Above all, Rumsfeld's resignation -- which came a day after Republicans lost control of Congress on Nov. 7 in elections widely viewed as a referendum on the Iraq war -- opens the door for a more candid assessment of the Pentagon's mistakes in Iraq and for alternative military strategies, said the officials, who were not authorized to speak on the record.
Rumsfeld had "pretty rocky relations with the Congress," said one senior military official, so with Gates's arrival "there is an opportunity for relations with Congress to change."
Army officials hope that Gates will be more receptive to their initiatives to increase the Army's manpower, budget and access to the Army National Guard and Army Reserve. "Rumsfeld came into office with the idea that the Army needed to be smaller. Do you think that idea has changed?" asked another senior military official.
Army officials are still bitter over Rumsfeld's public repudiation of Gen. Eric K. Shinseki, then the Army chief of staff, who predicted in early 2003 that it would require several hundred thousand U.S. troops to effectively stabilize Iraq. Rumsfeld later declined to attend Shinseki's retirement ceremony in June 2003, when Shinseki issued a warning clearly directed at the Pentagon leader: "Beware the 12-division strategy for a 10-division Army," he said.
Yesterday, at least one official cited the perceived snub to Shinseki as the reason for not attending Rumsfeld's farewell.
Still, other officers cautioned that because Gates will be surrounded by the same advisers and administration officials that Rumsfeld was, the change may well be less dramatic than anticipated.
Indeed, at yesterday's ceremony, Bush, Cheney and Marine Gen. Peter Pace, the chairman of the Joint Chiefs of Staff, were effusive in their praise of Rumsfeld and his service.
Pace lauded Rumsfeld's courage, compassion and particularly his willingness to accept the blame for misdeeds by subordinates. "Secretary Rumsfeld accepted the responsibility and not once, in public or in private, did I ever hear this man try to shift responsibility to anyone else but himself," Pace said.
Cheney hailed Rumsfeld as his best boss, best friend, an "ideal" public servant and "the finest secretary of defense this nation has ever had."
For his part, Bush portrayed Rumsfeld as a comrade in arms. "Don Rumsfeld has been at my side from the moment I took office. We've been through war together," Bush said.
"We walked amid the rubble of the broken Pentagon the day after September the 11th, 2001. He was with me when we planned the liberation of Afghanistan.
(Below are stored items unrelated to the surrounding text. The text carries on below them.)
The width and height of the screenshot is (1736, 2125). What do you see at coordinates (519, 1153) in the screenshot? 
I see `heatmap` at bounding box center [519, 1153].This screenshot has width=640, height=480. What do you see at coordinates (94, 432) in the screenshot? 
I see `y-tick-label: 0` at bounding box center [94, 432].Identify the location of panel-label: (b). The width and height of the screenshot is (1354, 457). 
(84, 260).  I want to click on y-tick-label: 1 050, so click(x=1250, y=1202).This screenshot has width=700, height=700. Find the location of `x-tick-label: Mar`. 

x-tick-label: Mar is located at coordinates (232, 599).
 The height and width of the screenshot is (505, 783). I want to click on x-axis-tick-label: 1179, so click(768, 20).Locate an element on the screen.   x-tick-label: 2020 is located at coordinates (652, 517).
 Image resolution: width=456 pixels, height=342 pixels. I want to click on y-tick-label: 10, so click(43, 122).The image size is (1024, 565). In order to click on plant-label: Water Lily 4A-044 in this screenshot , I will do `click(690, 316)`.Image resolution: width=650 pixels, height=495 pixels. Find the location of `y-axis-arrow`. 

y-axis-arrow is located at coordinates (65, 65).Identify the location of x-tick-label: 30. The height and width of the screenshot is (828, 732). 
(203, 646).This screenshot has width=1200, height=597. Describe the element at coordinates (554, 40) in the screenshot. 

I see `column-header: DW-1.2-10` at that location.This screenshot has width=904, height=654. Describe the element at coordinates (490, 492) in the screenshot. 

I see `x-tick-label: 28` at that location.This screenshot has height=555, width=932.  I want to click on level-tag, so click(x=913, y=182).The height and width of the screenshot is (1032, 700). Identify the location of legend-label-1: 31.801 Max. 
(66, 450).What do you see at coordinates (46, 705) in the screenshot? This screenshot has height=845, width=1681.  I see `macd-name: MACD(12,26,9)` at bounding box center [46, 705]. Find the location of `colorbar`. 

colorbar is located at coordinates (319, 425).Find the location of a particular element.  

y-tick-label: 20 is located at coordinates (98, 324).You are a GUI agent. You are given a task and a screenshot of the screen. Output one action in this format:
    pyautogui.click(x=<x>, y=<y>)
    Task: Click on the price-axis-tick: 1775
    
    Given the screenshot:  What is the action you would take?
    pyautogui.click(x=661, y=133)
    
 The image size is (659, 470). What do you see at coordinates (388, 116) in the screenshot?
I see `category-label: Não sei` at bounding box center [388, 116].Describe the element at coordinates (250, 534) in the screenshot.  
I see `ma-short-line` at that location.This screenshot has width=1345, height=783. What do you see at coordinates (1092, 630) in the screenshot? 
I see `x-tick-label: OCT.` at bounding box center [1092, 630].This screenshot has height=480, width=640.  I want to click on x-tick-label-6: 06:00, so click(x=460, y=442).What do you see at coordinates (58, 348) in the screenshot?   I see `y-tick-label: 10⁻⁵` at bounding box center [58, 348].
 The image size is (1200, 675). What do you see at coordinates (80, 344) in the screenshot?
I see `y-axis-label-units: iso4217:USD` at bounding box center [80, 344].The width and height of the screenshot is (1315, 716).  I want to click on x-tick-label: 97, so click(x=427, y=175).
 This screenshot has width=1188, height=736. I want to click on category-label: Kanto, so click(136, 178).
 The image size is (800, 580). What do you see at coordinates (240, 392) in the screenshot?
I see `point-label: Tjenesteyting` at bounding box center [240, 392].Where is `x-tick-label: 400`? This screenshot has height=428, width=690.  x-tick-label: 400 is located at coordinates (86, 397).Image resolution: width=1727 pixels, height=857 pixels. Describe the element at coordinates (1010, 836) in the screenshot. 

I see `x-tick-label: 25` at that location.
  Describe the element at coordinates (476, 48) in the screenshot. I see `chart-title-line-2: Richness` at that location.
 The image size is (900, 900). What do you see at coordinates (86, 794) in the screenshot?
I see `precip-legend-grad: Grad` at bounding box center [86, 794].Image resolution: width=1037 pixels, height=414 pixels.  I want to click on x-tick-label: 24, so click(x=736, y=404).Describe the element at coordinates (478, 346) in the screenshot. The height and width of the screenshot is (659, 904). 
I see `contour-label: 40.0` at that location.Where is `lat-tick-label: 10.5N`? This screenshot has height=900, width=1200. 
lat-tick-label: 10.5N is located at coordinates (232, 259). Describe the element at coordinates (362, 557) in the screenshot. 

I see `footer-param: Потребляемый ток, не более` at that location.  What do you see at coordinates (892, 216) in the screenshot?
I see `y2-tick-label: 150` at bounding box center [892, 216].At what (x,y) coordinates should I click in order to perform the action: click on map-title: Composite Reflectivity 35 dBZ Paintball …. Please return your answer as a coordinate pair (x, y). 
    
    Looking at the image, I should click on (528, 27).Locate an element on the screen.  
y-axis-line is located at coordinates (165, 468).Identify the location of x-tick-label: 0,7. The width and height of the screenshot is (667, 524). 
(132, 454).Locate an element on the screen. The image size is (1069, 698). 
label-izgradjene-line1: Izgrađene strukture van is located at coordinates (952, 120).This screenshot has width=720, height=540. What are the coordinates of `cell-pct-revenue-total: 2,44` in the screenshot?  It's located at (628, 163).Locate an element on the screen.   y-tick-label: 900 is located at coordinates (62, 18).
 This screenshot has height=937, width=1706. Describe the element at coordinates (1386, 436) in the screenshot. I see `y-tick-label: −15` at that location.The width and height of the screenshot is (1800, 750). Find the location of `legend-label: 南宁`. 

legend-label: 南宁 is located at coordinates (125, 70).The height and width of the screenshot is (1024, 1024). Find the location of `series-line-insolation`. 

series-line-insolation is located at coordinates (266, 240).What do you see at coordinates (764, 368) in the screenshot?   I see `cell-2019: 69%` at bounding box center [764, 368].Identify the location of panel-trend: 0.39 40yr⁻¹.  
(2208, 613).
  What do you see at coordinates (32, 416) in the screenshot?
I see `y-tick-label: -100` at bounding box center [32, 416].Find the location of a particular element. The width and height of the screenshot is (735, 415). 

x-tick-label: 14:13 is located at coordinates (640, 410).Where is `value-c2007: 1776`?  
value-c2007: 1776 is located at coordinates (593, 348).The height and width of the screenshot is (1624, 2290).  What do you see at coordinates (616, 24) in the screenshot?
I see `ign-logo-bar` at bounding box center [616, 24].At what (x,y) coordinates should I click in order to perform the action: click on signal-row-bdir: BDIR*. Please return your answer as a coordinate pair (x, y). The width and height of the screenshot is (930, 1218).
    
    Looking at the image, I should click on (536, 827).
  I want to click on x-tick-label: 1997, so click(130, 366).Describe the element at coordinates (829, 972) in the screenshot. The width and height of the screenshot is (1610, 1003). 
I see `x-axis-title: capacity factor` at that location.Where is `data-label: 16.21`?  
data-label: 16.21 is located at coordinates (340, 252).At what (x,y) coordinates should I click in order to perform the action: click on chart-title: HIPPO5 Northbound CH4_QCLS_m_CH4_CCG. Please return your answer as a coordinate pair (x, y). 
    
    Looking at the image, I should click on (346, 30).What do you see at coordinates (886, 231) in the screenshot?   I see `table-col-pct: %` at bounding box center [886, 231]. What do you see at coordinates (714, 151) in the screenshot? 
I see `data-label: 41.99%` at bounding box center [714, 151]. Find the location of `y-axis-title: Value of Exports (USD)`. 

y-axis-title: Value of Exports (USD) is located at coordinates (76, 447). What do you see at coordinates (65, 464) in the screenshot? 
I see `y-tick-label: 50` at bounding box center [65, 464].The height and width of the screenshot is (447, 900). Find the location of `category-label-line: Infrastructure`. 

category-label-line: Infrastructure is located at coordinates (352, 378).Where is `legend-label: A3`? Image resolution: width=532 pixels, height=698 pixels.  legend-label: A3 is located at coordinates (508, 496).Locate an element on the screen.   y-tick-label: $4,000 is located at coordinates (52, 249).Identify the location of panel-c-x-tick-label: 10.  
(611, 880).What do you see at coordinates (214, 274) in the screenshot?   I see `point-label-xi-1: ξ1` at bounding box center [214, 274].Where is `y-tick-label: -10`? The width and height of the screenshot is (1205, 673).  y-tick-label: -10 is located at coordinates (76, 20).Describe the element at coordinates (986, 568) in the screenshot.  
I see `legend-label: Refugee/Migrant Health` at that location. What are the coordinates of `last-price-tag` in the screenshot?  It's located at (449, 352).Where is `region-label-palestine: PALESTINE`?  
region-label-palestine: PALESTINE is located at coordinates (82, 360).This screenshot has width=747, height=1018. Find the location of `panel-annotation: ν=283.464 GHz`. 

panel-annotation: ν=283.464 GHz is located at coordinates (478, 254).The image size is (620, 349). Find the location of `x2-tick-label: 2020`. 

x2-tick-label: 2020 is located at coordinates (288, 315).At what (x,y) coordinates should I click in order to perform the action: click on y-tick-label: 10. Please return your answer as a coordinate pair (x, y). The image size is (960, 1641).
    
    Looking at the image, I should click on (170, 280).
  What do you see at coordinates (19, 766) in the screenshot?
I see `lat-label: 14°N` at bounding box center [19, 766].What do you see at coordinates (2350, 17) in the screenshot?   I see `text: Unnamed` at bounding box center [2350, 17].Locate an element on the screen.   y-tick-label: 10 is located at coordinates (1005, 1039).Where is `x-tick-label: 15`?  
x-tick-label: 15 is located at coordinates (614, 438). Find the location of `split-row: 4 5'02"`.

We were in the Oval Office together the day I gave the order to remove Saddam Hussein from power," he said.
"In these and countless other moments, I have seen Don Rumsfeld's character and his integrity. He has always ensured I had the best possible advice. . . . He spoke straight. It was easy to understand him."
Rumsfeld, taking the podium as the sun broke through a heavy December sky, chose to focus his remarks not on his six-year tenure but on the future. "Weakness is provocative," he warned, drawing similarities between the threat of extremist groups today and the Cold War threats the nation faced when he ended his previous stint in the top Pentagon job in 1977.
"America's enemies should not confuse the American people's distaste of war -- which is real and which is understandable -- with a reluctance to defend our way of life," said Rumsfeld, who drew prolonged applause at the end of his speech.
Known both for his impatient, demanding managerial style and for his quick wit, Rumsfeld yesterday dispatched the last of thousands of "snowflakes" or memos -- his favored method for issuing questions and instructions.
"The blizzard is over!" he said in the memo addressed to Pentagon personnel. "Thank you for all you do for our wonderful country. Well done!"
He granted "a general amnesty for any outstanding snowflakes."